Bachus touts local control, slams EPA

U.S. Rep. Spencer Bachus, R-Ala., speaks during a Jan. 11 Greater Shelby Chamber of Commerce breakfast at the Pelham Civic Complex. (Reporter Photo/Neal Wagner)

By NEAL WAGNER / City Editor

U.S. Rep. Spencer Bachus, R-Ala., said he was in favor of giving local governments more power and criticized the Environmental Protection Agency’s regulation of the nation’s cement and concrete plants during a Jan. 11 breakfast in Pelham.

During the breakfast, which was sponsored by the Greater Shelby Chamber of Commerce and held at the Pelham Civic Complex, Bachus said he would like to see federal tax dollars given directly to local governments to spend as they need.

“I believe in local government. (Alabaster) Mayor (David) Frings or (Pelham) Mayor (Don ) Murphy should be deciding how to spend money in Pelham or Alabaster,” Bachus said. “Now, your money goes to Washington and you have to lobby to get it back. It goes up there and all kinds of strings are put on it.”

Bachus said giving more control to local governments would “create a better tomorrow” for the nation’s next generations.

“Our children are not going to have as much opportunity as we have if we don’t change things,” Bachus said. “How do we create a better tomorrow?

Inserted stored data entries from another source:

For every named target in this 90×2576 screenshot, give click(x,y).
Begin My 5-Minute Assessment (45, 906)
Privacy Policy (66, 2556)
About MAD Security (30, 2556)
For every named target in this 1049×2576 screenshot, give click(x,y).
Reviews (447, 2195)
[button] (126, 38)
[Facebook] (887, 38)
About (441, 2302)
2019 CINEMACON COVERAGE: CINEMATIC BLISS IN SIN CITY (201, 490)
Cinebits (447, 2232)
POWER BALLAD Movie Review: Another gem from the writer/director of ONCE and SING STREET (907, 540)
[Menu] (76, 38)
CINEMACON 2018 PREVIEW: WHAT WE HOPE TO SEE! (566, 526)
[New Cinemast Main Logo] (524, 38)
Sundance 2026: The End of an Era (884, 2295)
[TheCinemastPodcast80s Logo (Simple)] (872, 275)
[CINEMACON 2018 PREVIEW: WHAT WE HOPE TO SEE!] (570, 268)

Hand power back to the people.”

Bachus also called upcoming regulations put on cement and concrete companies by the EPA “ludicrous.”

“The EPA is driving cities and counties nuts. Cement plants have been told to reduce their output of mercury and arsenic,” Bachus said.

Bachus said the new regulations will allow American cement and concrete companies to output “one-third” of the emissions similar plants in Europe are allowed.

He said the highest concentration of arsenic and mercury is along the United States’ west coast and along its border with Mexico, and said the toxins are carried there “by the jetstream” from China and Mexico.

“We will never be a good example for China. They will clean up when they have to,” Bachus said.

Bachus also said he would like to see the Keystone XL pipeline completed, which would connect oil refineries in Texas to oil sands in Canada. Currently, the pipeline stretches from Hardisty, Alberta, Canada to Cushing, Okla.

“For three years, they (Canada) have been pleading with us to extend that pipeline, and environmentalists are holding it up,” Bachus said. “We forced the president, we gave him 60 days to say it’s in our national interest not to proceed with the pipeline. There is no way he can say that.

“If he does, it will cost tens of thousands of jobs, it will give cheap oil to China and it will cause our dependency on the Middle East to continue,” Bachus added, noting he “100 percent will not support President (Barack) Obama” during the 2012 election.